Жалость. Брезгливость. Хромой Франц. Одному богу известно, как я страдал... Но я победил себя! Многие люди стремятся победить свою слабость. Но не желают сделать для этого ни малейшего усилия. И чуть что — гибнут, выхоленные, неприспособленные твари. Коварные в дружбе. Подлые в любви. Завистливые к славе.
Я решил победить всех и стать чемпионом мира по штанге! Самым сильным из людей, первым!»
Беренс застонал. Он снова вспоминал обиды.
— Боже, сколько их!..
«Тренировки, тренировки... — Беренс поежился. — Ноги не выдерживали тяжестей. Я падал на колени, спину, разбивал лицо. Но всякий раз поднимался! Не колени, а кровавые лепешки. Мое избитое тело молило о пощаде.
Руки быстро наливались силой. Я изобрел специальные упражнения на турнике. Болтался с гирями на ногах. Подтягивался. В станке для жима лежа я проводил больше времени, чем в кровати. Задыхался. Ложился на пол, но не уходил из зала.
Взвинченные нервы и боль отпускали под утро. И под утро я засыпал, чтобы через три-четыре часа глотать холодный кофе и ветчину. А потом бежал работать на лесопильню. Два километра утром и два — вечером. Я готовил ноги к бою. И плевал на природу! Мачеха она мне... Целый день резал бревна, чуть не засыпая. Как только под пилораму не угодил!..»
Это происходило много лет назад, а Беренсу и сейчас стало не по себе.
— Вот они, шрамы на коленях, — пальцы скользят. — Вот.
Потом Беренс вспомнил, как догадался приспособить темповые упражнения к особенностям больной ноги. И создал свой стиль.
Инвалид. Надо тренироваться в несколько раз больше. И для здоровых-то людей тренировка не всегда в радость. А ему и вовсе не сладко. Что ж, инвалиду, как кесарю — кесарево!
И вот долгожданный чемпионат мира.
«Я не желал слыть калекой. И приехал с твердым намерением победить.
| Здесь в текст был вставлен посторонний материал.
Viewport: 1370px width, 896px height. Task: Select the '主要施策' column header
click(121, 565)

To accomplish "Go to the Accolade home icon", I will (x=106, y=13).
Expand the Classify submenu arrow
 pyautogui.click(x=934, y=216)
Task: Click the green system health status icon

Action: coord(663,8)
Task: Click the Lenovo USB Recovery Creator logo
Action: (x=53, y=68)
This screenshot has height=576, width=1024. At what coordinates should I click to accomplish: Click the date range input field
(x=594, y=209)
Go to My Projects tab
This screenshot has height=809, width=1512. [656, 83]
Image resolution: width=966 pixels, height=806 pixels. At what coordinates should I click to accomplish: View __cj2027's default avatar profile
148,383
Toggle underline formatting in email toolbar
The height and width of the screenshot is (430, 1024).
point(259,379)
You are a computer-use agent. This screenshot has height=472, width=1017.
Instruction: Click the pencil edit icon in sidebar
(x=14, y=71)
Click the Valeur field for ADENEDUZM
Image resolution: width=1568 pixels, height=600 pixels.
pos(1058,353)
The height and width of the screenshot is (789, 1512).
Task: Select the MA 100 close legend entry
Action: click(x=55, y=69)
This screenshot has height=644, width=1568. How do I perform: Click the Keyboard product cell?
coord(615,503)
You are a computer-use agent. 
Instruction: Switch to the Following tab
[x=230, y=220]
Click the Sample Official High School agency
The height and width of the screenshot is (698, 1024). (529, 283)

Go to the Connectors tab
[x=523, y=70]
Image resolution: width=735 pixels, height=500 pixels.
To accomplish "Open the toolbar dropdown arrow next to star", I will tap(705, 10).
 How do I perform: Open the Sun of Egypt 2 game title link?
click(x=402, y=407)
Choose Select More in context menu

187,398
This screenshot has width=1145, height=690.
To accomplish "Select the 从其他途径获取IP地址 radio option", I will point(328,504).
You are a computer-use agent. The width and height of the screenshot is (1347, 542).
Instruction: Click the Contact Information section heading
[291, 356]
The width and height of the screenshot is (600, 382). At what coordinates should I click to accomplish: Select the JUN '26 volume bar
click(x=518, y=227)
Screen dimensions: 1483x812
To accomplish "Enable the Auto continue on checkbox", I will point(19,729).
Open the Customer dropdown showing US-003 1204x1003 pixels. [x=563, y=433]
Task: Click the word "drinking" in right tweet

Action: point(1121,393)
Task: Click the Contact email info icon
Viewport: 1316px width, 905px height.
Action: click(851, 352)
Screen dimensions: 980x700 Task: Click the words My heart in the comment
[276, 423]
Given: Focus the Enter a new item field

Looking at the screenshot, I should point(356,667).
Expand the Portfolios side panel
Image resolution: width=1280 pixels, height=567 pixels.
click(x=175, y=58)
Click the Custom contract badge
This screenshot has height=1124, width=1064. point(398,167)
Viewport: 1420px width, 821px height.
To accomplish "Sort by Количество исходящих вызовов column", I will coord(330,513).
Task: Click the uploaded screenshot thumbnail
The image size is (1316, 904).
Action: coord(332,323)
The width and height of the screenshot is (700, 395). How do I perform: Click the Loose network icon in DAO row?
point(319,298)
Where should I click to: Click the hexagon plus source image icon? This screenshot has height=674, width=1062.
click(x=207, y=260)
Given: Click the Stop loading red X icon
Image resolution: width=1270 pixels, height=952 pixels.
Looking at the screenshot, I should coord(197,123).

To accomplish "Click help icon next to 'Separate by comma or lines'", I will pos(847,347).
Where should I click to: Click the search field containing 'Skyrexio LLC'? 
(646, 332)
Но вышло все иначе, не так, как я представлял.
Судьи — купленные. Хотя взятки не шибко велики. Жирное розовое угощение в ресторане. Не больше.
Судьи за пультами — благородные лица и отменные репутации. И вот эти столпы нравственности и добропорядочности, не дрогнув, отнимали у меня все честно и по правилам поднятое. Два раза я чисто толкнул вес, а результат не засчитывали.
Килограммы крали ради толстого парня, обыкновенной пешки. Денежного Мешка.
На последнюю попытку я поставил все. И рекордным толчком обошел пешку.
Сам парень не был замешан в жульничестве: пешка. Решали без него. Он смотрел мне в лицо и шевелил губами. Не смел говорить вслух. Стыд спек губы. А Денежный Мешок с оловянными глазами тотчас метнулся к судьям, чтобы «деньгой» убить и этот результат.
Значит, ноль! И результат ноль, и я ноль! Господи, все рушилось!..
И я — урод! И восемь лет обращались в ненужное, бессмысленное самоистязание. Я ничего и никому не доказал.
Я стоял за кулисами и беспомощно смотрел на судей. Они включили красный свет: не засчитали результат.